On 2023-09-07 01:00, Stephen Hemminger wrote:
On Wed, 6 Sep 2023 22:02:54 +0200
Mattias Rönnblom <hof...@lysator.liu.se> wrote:
On 2023-09-06 19:20, Stephen Hemminger wrote:
Move the random number state into thread local storage.
Me and Morten discussed TLS versus other alternatives in some other
thread. The downside of TLS that Morten pointed out, from what I recall,
is that lazy initialization is *required* (since the number of threads
is open-ended), and the data ends up in non-huge page memory. It was
also unclear to me what the memory footprint implications would be,
would large per-lcore data structures be put in TLS. More specifically,
if they would be duplicated across all threads, even non-lcore threads.
But current method is unsafe on non-lcore threads.
Two non-lcore threads calling rte_rand() will clash on state without
any locking protection.
Sure, just like the API docs say, although the documentation use more
precise terminology.
If you want to extend the API MT safety guarantees, it should come with
an argument to why this change is needed.
Is this to save the application from calling rte_thread_register() in
control plane threads? For convenience? Or for being generally less
error prone?
Another reason might be that the application have many threads (more
than RTE_LCORE_MAX), so it will run out of lcore ids.
Also, right now the array is sized at 129 entries to allow for the
maximum number of lcores. When the maximum is increased to 512 or 1024
the problem will get worse.
Using TLS will penalize every thread in the process, not only EAL
threads and registered non-EAL threads, and worse: not only threads that
are using the API in question.
Every thread will carry the TLS memory around, increasing the process
memory footprint.
Thread creation will be slower, since TLS memory is allocated *and
initialized*, lazy user code-level initialization or not.
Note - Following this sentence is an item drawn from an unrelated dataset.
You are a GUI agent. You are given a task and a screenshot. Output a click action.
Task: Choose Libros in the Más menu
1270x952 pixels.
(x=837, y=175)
On my particular Linux x86_64 system, pthread creation overhead looks
something like:
8 us w/o any user code-level use of TLS
11 us w/ 16 kB of TLS
314 us w/ 2 MB of TLS.
So, whatever you put into TLS, it needs to be small.
Putting a large amount of data into TLS will effectively prevent the
DPDK libraries from being linked into a heavily multi-threaded app,
regardless if those threads calls into DPDK or not.
Again, this doesn't much affect rte_random.c, but does disqualify TLS as
a plug-in replacement for the current pattern with a statically
allocated lcore id-indexed array.